▶ _Work request_
State only the number of lines below where the word "agent" is found.

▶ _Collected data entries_
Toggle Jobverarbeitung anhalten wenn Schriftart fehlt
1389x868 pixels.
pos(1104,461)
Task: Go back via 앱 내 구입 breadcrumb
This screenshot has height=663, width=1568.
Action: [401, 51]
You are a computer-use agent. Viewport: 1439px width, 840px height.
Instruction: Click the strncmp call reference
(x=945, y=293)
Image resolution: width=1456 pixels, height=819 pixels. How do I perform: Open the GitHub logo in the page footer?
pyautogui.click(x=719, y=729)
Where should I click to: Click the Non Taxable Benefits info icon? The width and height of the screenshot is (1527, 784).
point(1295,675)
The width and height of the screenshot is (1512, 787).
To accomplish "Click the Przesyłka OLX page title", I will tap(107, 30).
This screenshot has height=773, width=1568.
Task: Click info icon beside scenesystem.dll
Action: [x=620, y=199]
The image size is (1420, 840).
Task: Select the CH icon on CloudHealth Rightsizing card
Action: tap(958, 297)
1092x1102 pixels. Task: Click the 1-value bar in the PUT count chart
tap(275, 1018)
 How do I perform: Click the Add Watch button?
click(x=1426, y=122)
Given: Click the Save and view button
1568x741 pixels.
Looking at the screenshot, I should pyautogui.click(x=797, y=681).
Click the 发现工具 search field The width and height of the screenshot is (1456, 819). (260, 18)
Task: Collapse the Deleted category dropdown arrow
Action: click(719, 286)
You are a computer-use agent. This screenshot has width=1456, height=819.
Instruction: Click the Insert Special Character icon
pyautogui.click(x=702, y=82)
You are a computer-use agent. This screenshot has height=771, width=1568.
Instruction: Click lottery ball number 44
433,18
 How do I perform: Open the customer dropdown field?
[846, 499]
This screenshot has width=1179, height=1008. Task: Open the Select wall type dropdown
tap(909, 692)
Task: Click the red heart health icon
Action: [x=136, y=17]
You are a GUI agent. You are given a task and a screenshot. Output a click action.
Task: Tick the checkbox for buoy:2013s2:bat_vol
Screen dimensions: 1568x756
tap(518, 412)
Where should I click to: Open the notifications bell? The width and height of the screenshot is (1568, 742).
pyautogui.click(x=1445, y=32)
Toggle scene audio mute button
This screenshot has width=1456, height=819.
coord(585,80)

▶ _Reply to the exercise_
4